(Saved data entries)
=== Section Start ===

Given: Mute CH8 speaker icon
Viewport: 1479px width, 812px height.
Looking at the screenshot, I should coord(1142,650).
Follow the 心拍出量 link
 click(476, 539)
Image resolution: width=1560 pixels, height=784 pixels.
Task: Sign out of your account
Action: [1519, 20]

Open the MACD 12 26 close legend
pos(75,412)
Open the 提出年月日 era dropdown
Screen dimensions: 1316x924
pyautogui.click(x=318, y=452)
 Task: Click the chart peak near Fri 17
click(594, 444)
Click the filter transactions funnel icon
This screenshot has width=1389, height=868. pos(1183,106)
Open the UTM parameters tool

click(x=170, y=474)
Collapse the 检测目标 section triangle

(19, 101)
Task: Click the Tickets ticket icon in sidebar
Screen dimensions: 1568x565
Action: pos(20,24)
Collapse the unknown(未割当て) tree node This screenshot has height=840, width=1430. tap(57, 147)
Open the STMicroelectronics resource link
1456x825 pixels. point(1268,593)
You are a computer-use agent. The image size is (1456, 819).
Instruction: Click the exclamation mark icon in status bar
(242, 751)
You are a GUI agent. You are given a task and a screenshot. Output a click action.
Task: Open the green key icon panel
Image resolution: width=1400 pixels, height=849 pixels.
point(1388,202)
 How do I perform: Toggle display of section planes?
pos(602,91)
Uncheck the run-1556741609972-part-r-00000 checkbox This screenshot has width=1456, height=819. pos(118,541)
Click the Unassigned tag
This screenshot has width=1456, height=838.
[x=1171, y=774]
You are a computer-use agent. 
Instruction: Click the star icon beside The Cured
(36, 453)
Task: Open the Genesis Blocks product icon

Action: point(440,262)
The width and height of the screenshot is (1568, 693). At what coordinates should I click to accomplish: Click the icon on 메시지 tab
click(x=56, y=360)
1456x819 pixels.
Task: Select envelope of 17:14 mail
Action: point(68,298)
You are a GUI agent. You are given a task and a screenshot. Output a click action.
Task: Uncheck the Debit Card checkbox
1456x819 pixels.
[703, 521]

=== Section End ===

:: Problem details ::
Among the records above, extract exactly the lines from the line with "Open the MACD 12 26 close legend" to the line with "You are a computer-use agent. The", both lines included, and leave out the rest.

:: Completed task ::
Open the MACD 12 26 close legend
pos(75,412)
Open the 提出年月日 era dropdown
Screen dimensions: 1316x924
pyautogui.click(x=318, y=452)
 Task: Click the chart peak near Fri 17
click(594, 444)
Click the filter transactions funnel icon
This screenshot has width=1389, height=868. pos(1183,106)
Open the UTM parameters tool

click(x=170, y=474)
Collapse the 检测目标 section triangle

(19, 101)
Task: Click the Tickets ticket icon in sidebar
Screen dimensions: 1568x565
Action: pos(20,24)
Collapse the unknown(未割当て) tree node This screenshot has height=840, width=1430. tap(57, 147)
Open the STMicroelectronics resource link
1456x825 pixels. point(1268,593)
You are a computer-use agent. The image size is (1456, 819).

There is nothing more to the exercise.